- _Aangeleverd fragment_
□ □ □ □ □ □ □

Sarmiento overlapte tijdens zijn jaren in Chili met Simón Rodríguez, de leraar van Bolívar die ook een groot pedagoog was. Rodríguez was een hartstochtelijk voorstander van het onderwijzen van Indianen, niet van het uitroeien ervan. En Lucio Mansilla, ongeveer 20 jaar jonger dan Sarmiento, die in 1867 een reis maakte door het land van de Ranqueles, vond hen interessant en intelligent, en in vele opzichten bewonderenswaardig. Hij riep niet op hen uit te roeien. Juan Bautista Alberdi, slechts één jaar ouder dan Sarmiento, dacht dat er geen rampzaliger misdaad bestond dan een oorlog tegen de Indianen gevolgd door Europese immigratie.
De lofrede op Sarmiento
Jarenlang begon de Argentijnse schooldag met een “Hymne aan Sarmiento,” een lied dat verwijst naar de voormalige president als “de grootste van de groten”. Hij wordt geprezen als de grondlegger van het Argentijnse liberalisme en de ruggengraat van de Radicale Partij. Op de honderdste verjaardag van zijn dood in 1988 financierde de Argentijnse regering twee feestelijke conferenties in de Verenigde Staten, een in Harvard en de andere in Berkeley.
De papers op deze conferenties werden later gepubliceerd, en de meeste contribuanten waren heel tevreden met het herhalen van argumenten die uitlegden wat een geweldige figuur Sarmiento was geweest. Velen van hen waren Noord-Amerikanen, en men zou de gedachte kunnen wagen dat Amerikanen, net als Argentijnen, van oudsher tamelijk onbezorgd zijn over hun eigen geschiedenis als uitroeiers van Indianen.

□ □ □ □ □ □ □

- _Gegevensuittreksel_
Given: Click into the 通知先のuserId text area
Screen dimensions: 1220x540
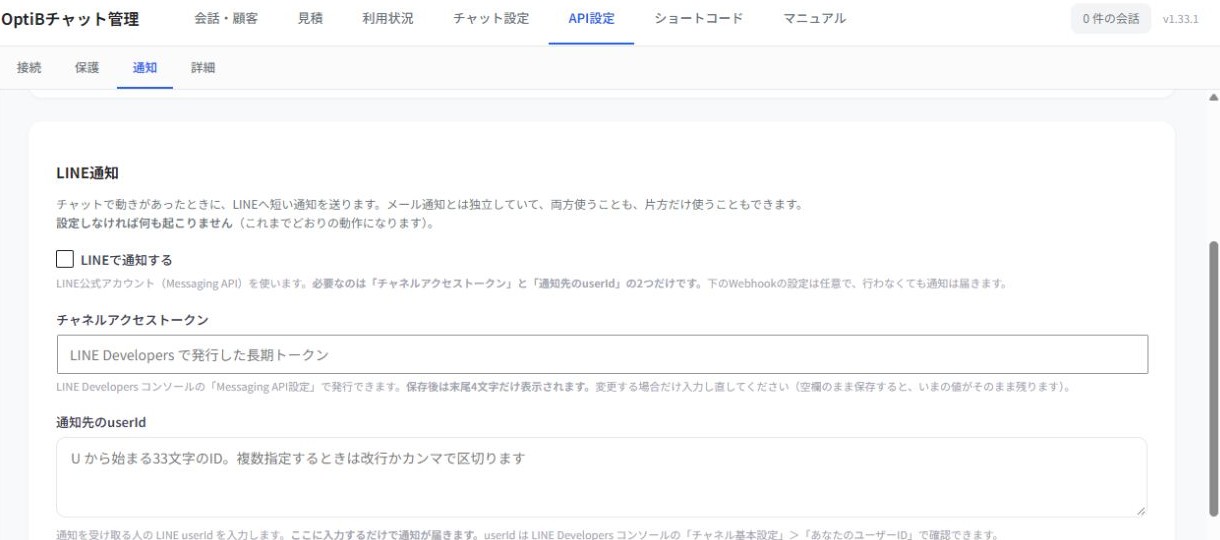Looking at the screenshot, I should coord(602,477).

□ □ □ □ □ □ □

- _Uit te voeren_
- A) Geef alle personen die in het fragment over Sarmiento bij naam worden genoemd.
- B) Schrijf het fragment over Sarmiento verder, te beginnen na de laatste zin.

- _Resultaten per opdracht_
- A)
- Sarmiento
- Simón Rodríguez
- Bolívar
- Lucio Mansilla
- Juan Bautista Alberdi

- B)
Een van de deelnemers aan het Harvard-panel, Kristine Jones, ging echter specifiek in op Sarmiento’s “Indianenbeleid”. Zij merkte op dat “de tegenstrijdigheid tussen het beeld van Sarmiento als een progressieve staatsman, en de harde staat van dienst van de militaire verovering van de Indianen onder zijn regering, geen prettig onderwerp is om aan te snijden ter gelegenheid van een honderdjarige herdenking”. Maar, tot haar eer, deed ze precies dat.
Sarmiento de Racist
De klassieke uitspraak over inheemse volken van Sarmiento werd geschreven toen hij in 1844 in ballingschap in Chili verbleef. Hij nam deel aan een debat met José Lastarría, een Chileense schrijver, over de erfenis van Spanje:
“We moeten eerlijk zijn tegenover de Spanjaarden,” schreef hij, “door een wild volk uit te roeien waarvan zij het grondgebied gingen bezetten, deden zij slechts wat alle beschaafde mensen met wilden hebben gedaan, wat kolonisatie bewust of onbewust deed: absorberen, vernietigen uitroeien.”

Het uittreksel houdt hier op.